15. Ceza Dairesi 2015/11198 E. , 2018/6490 K.
"İçtihat Metni"MAHKEMESİ :Asliye Ceza Mahkemesi
SUÇ : Hizmet nedeniyle güveni kötüye kullanma
HÜKÜM : Ayrı ayrı; TCK"nın 155/2, 52, 53 maddeleri gereğince mahkumiyet
Hizmet nedeniyle güveni kötüye kullanma suçundan sanıkların mahkumiyetine ilişkin hükümler, vekalet ücretine hükmedilmesi ile sınırlı olmak üzere katılan vekili ve sanıklar müdafii tarafından temyiz edilmekle, dosya incelenerek gereği düşünüldü:
Sanıkların katılan şirkette kamyon şoförü olarak görev yaptıkları, firmaya ait kendilerine teslim edilen kamyonlar ile mal teslimi için çeşitli yerlere gittiklerinde araçların deposunda bulunan mazotun olmasından gerekenden fazla tüketilmesi üzerine, katılan şirket tarafından... plakalı kamyona takip sistemi takılarak farklı tarihlerde sanıklara teslim edildiği, takip sistemi kayıtları incelendiğinde de sanıkların kamyon deposundan mazot çektiklerinin tespit edilmesi üzerine atılı hizmet nedeniyle güveni kötüye kullanma suçunu işlediklerinin iddia olunduğu olayda;
1- Katılan vekilinin temyiz talebinin incelenmesinde;
Katılan vekilinin yüzüne karşı verilen 28/06/2013 tarihli hükme yönelik yedi günlük yasal süresi geçtikten sonra yaptığı 18/07/2013 tarihli temyiz inceleme başvurusunun, 5320 sayılı Kanun"un 8/1. maddesi gereğince uygulanması gereken 1412 sayılı CMUK"nın 317. maddesi uyarınca REDDİNE,
2- Sanıklar müdafiinin temyiz talebinin incelenmesinde;
İş mahkemesinde alınan bilirkişi raporu ve tüm dosya kapsamından sanıkların atılı suçu işlediği anlaşıldığından mahkemenin kabulünde bir isabetsizlik bulunmamıştır.

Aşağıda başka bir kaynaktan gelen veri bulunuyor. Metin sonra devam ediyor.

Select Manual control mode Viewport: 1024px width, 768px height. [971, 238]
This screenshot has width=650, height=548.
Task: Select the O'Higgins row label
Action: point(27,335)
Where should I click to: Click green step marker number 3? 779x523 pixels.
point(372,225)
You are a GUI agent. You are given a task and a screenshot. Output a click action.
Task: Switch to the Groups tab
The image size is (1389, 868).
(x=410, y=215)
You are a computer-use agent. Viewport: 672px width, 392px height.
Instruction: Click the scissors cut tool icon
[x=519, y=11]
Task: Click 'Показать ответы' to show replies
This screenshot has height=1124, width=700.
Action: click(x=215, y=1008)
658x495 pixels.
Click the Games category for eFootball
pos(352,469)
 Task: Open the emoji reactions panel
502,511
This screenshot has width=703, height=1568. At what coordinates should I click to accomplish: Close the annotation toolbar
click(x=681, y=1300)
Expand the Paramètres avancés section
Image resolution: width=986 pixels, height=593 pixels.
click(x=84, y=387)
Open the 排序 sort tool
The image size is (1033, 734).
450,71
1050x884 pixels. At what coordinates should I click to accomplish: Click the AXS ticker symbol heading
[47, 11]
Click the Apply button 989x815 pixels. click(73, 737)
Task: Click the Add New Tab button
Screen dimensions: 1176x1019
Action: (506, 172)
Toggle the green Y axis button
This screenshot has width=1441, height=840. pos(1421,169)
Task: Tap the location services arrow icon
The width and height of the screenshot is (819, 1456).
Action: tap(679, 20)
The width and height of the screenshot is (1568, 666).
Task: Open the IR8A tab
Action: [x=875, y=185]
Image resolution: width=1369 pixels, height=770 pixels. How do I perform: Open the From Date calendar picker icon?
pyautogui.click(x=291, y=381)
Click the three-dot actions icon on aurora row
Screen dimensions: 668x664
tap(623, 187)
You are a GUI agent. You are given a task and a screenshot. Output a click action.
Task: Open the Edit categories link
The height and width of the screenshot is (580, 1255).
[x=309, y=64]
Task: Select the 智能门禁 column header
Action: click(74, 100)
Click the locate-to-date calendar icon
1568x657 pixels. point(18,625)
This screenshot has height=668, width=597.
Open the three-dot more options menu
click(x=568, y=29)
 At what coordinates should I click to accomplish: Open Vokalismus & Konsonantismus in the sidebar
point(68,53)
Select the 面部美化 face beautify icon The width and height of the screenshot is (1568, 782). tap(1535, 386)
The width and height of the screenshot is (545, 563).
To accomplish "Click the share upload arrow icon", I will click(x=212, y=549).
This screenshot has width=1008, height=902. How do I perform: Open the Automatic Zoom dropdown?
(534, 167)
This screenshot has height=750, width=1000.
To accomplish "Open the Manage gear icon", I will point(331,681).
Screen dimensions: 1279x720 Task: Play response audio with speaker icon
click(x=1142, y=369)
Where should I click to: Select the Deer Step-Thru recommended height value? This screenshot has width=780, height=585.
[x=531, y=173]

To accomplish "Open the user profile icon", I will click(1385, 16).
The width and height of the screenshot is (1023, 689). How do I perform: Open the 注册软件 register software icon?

Yapılan yargılamaya, toplanıp karar yerinde gösterilen delillere, mahkemenin kovuşturma sonuçlarına uygun olarak oluşan kanaat ve takdirine, incelenen dosya kapsamına göre, sanıklar müdafiinin yerinde görülmeyen diğer temyiz itirazlarının reddine, ancak ;
Anayasa"nın 141, 5271 sayılı CMK"nın 34/1, 230 maddeleri ile 1412 sayılı CMUK" un 308/7 maddeleri uyarınca, mahkeme kararlarının Yargıtay denetimine olanak verecek biçimde açık ve gerekçeli olması ve Yargıtay’ın bu işlevini yerine getirmesi için gerekçe bölümünde, mevcut delillerin tartışılması ve değerlendirilmesi, hükme esas alınan ve reddedilen delillerin açıkça gösterilmesi, ulaşılan kanaat ve delillerle sonuç arasında bağ kurulması gerektiği gözetilmeden gerekçesiz karar verilmesi,
Kabule göre de;
5237 sayılı TCK" nın 61. maddesi kapsamında; sanığın geçmişi, sosyal ilişkileri, fiilden sonraki ve yargılama sürecindeki davranışları, cezanın failin geleceği üzerindeki olası etkileri gibi gerekçelerle karar verileceği gözetilmeden, “şartları oluşmadığından” denilmek suretiyle yasal ve yeterli olmayan gerekçeyle takdiri indirim hükümlerinin uygulanmamasına karar verilmesi,
Sanıkların sabıkasız olduklarının adli sicil kayıtlarından anlaşılması karşısında; suçu işledikten sonra yargılama sürecinde pişmanlık gösterip göstermedikleri dikkate alınıp tekrar suç işleyip işlemeyecekleri konusunda oluşan kanaat değerlendirilerek cezasının ertelenip ertelenmeyeceğine karar verilmesi gerekirken, “şartları oluşmadığından” biçimindeki 5237 sayılı TCK"nın 51. maddesinde yer verilmeyen, yasal ve yeterli olmayan gerekçelerle cezanın ertelenmesine ve yine aynı gerekçeyle TCK"nın 50. maddesinin uygulanmasına yer olmadığına karar verilmesi,
Sanıkların, bir suç işleme kararının icrası kapsamında değişik zamanlarda katılana karşı aynı suçu birden fazla işlemeleri nedeniyle TCK"nın 43/1. maddesi uyarınca zincirleme suç hükümlerinin uygulanması gerektiğinin gözetilmemesi,
Kanuna aykırı olup, sanıklar müdafiinin temyiz itirazları bu itibarla yerinde görülmüş olduğundan hükümlerin bu sebeplerden dolayı 5320 sayılı Kanun"un 8/1. maddesi gereğince uygulanması gereken 1412 sayılı CMUK"nın 321. maddesi uyarınca BOZULMASINA, aynı kanunun 326/son maddesi uyarınca ceza miktarı bakımından kazanılmış hakkın gözetilmesine, 09/10/2018 tarihinde oybirliğiyle karar verildi.